**Itens apresentados**
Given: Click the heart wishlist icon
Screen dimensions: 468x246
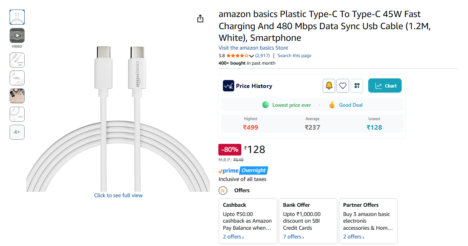Looking at the screenshot, I should coord(343,86).
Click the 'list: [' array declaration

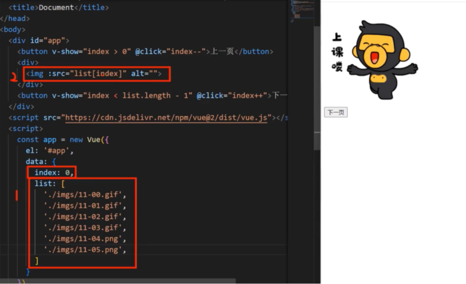pos(50,184)
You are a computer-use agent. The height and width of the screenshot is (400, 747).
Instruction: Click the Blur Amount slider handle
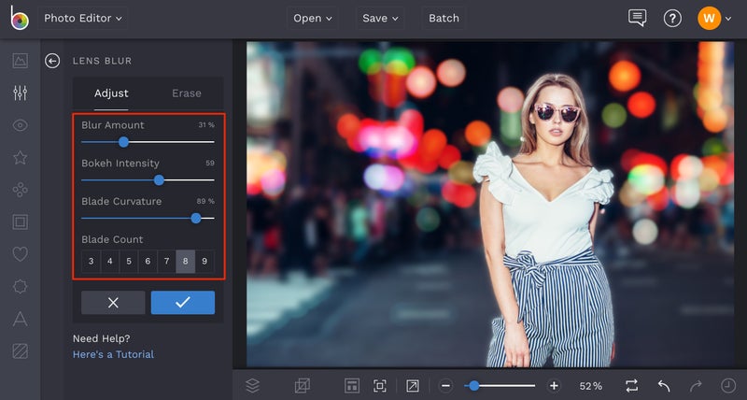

**Instruções**
Apresente as linhas de todos os itens acima como uma lista numerada, omitindo as linhas em branco. Deixe as imagens fora da resposta.

**Resposta do exercício**
1. Given: Click the heart wishlist icon
2. Screen dimensions: 468x246
3. Looking at the screenshot, I should coord(343,86).
4. Click the 'list: [' array declaration
5. pos(50,184)
6. You are a computer-use agent. The height and width of the screenshot is (400, 747).
7. Instruction: Click the Blur Amount slider handle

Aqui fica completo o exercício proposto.